Ned Breslin – TRANSCRIPT
Two sentences offered to me in 1987 through the heat and blowing sands of Northern Kenya still guide me today. I was working on a water project in the Chalbi Desert, and girls and moms, they’re loading up their camels with water, and they’re about to head home.
I look across the desert, and I don’t even know where home is. They’re getting kind of agitated, they’re tired of talking to me, and they’re starting to move on because they have a long journey ahead, and they’re going to do it again, and again, and again, and again. So I sit there, and I turn to the program manager of this initiative, and I say, “Dilly, what am I going to make of all of this?” and his answer surprised me. He said, “Ned, always be willing to look back and ask hard questions about the work that you’ve done because you’re intervening in peoples’ lives and that carries enormous responsibility.” 27 years later, and I’m still working in water and sanitation.
But when people ask me, “What do you do?” I always say, “I monitor.” Monitoring is essential for international development. You set a big goal, an audacious goal, you imagine what the end looks like, and then try to figure out what are the markers along the way that will tell us, “Are we getting there?” Then you track those, you track those tirelessly, fearlessly, so you can see what you’re doing well, and adjust and address the inevitable problems that will emerge.

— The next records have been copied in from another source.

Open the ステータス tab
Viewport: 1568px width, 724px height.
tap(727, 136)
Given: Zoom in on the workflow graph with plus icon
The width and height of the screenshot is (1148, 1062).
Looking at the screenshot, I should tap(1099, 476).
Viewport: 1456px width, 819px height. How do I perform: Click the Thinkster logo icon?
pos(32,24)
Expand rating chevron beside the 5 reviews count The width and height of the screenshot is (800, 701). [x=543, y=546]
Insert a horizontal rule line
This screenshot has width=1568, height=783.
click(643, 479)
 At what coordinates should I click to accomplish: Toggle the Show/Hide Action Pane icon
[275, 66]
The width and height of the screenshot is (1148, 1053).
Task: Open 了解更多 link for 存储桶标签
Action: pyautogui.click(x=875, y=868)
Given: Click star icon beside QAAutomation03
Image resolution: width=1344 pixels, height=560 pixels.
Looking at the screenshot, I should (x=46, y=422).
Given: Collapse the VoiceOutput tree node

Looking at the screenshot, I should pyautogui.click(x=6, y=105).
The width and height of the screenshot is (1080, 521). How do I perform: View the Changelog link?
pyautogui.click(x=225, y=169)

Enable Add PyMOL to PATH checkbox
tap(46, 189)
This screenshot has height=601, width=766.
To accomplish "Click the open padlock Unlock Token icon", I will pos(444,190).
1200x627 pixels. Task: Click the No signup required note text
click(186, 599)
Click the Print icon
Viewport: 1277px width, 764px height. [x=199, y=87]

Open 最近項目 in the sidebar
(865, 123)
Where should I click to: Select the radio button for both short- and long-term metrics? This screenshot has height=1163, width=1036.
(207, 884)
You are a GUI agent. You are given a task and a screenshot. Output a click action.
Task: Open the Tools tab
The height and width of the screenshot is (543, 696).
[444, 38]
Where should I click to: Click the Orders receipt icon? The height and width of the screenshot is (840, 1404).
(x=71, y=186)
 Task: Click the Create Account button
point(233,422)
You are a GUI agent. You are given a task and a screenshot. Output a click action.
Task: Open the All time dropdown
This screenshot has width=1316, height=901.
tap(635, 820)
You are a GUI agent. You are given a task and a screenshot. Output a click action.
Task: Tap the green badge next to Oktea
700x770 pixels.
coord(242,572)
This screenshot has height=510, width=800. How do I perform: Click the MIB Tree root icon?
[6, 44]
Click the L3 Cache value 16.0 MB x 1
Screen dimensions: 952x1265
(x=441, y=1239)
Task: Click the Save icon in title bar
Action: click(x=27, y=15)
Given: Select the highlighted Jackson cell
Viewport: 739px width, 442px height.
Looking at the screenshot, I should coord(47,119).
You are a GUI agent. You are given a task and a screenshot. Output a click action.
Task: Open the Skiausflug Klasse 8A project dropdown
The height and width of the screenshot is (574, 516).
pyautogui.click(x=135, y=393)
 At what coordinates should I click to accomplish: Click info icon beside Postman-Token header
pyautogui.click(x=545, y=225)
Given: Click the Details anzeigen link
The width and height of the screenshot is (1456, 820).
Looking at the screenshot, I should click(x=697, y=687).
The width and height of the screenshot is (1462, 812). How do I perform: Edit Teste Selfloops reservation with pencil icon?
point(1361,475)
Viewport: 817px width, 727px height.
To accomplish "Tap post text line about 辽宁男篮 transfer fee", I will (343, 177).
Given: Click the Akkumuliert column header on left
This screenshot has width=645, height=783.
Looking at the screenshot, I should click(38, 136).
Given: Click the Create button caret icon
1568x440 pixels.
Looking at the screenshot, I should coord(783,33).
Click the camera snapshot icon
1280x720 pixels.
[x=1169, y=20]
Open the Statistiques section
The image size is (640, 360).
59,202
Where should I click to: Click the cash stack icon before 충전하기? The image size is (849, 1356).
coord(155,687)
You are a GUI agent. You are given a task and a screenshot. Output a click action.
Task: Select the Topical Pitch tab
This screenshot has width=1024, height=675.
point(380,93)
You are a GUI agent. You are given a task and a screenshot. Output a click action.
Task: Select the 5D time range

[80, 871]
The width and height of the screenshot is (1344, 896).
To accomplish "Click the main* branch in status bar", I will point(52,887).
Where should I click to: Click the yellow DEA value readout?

Now, we spend trillions of dollars every year in aid and philanthropy, trying to solve big problems around the world. But few actually look back and see if it is even working. We’re constantly rushing to the next village, to the next church, to the next school. We’ve got so much to do, but no one pauses and says, like Dilly, “Wait a minute, is this even working?” This is the challenge. We live in a philanthropic world, where we’ve confused inputs with outcomes. We’re confusing overhead with results. I am truly inspired by people who decide to donate mosquito nets to families in Zanzibar, but the question is has malaria gone down? If not, what do you need to do to change that to get malaria down? I love that you can donate a well to a community in Zambia, but the question is, is water still flowing five years later? A friend of mine just helped a woman in India get a loan, and she paid it back. That’s great. Is she out of poverty? Those are the real questions.